A nation of sore losers and crybabies
Fri, Apr 2, 2010
Despite a frigid day out there today, April gives me hope. No, it’s not May but I know that the worst is behind us. The next snow storm may give us a few inches of the white stuff but it will be gone in a few short days as a new Spring tease brings some warm weather our way.

Growing up in California, April meant baseball, practices on balmy afternoons, the first full month of pro ball, an unmistakable mystique that, to this day, brings a light to my heart as bright and warm as a California sunset.

Sunday is opening day (Yankees at Red Sox) and it will feel like Spring is finally here. My soul will lift in a big way.

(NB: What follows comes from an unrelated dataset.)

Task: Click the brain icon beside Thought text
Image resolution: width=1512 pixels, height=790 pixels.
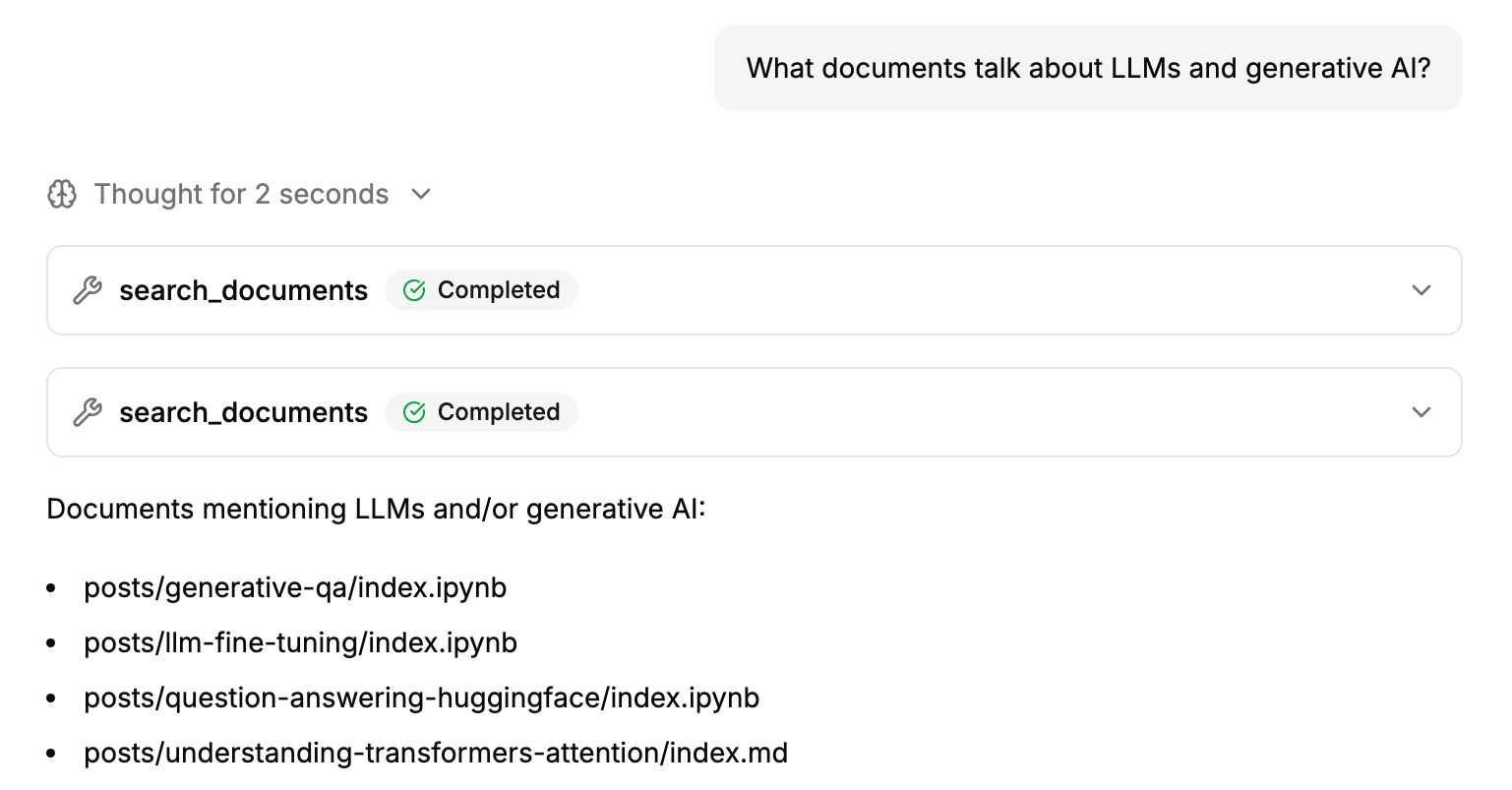Action: (62, 195)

Over the years, baseball has taught me a lot — even the shameful records of Barry Bonds and Mark McGwire showed me something about the darker side of our nature — but most of what I learned was gained on the small diamond of Little League.

I learned to play to the best of my ability. I learned that, although I might not like an ump’s call, at the end of the day, it was his call that mattered, not how I felt. I learned that my opponent was not my enemy but just another player on the field, doing his best. I learned that, after the game, no matter the outcome, shaking my opponent’s hand, looking him in the eye and saying, “Good game,” was the honorable thing to do, the right thing.

Just because we lost a game didn’t mean we would lose them all. And just because we won again didn’t give us license to act like jerks and rub it in the faces of the vanquished.

Having grown up with that sense of fair play, of good sportsmanship — the civilized aspects of sports — it astounds me how some people are behaving themselves in the lead-up to, and the immediate days following, the passage of healthcare reform.

While politics is not sports (the results matter, ultimately), there are some similarities as far as winners and losers. In 1994, the Democrats were big losers just as in 2008, the Republicans lost big.

That’s the nature of democracy and, just as a fan has no control over whether their team wins or loses on any given day, a single vote rarely determines the outcome of an election. All we can hope is that our team brought their game on election day and the outcome works the way we’d hoped.

However, what I’m seeing recently is thug behavior of the worst sort. Just today, governors from around the country received letters from fringe nuts calling themselves “the Guardians of the free Republics” stating that the governors have three days to resign from office or “will be removed from office,” letters that captured the attention of the FBI, at least.

The day before, Fox clown Sean Hannity called a group of supporters “Tim McVeigh wannabes” in an apparent joke that, I for one, fail to see as humor. Considering that McVeigh, antigovernment right-winger was responsible for the bloodiest act of domestic terrorism in the nation’s history, the comment seemed irresponsible at least and treasonous at worst.

And so many other acts of senseless stupidity and dangerous rhetoric — a right-wing blogger calling for people to throw rocks through the windows of Democratic offices, posting the home address and phone numbers of congress members, Sarah Palin advising to “lock and reload” while putting the image of a rifle scope’s crosshairs over the names of Congress members she doesn’t agree with — the list goes on.

Not just sore losers, but thugs. Instead of accepting a tough loss and changing the game plan, these kooks have resorted to vandalism and calls to violence. Which, the last time I checked, is not how our democracy works.

Intimidation through violence is not how our system works. It is counter to the principals on which our country was founded. It is antidemocratic in the worst aspects of the totalitarian impulse.

It’s time to get back on the Little League field and relearn the simple rules of being gracious in our losses and humble in victory. Only then, will our country regain the right to call itself “the greatest country in the world.”

Until then, we’re just a nation of sore losers and crybabies.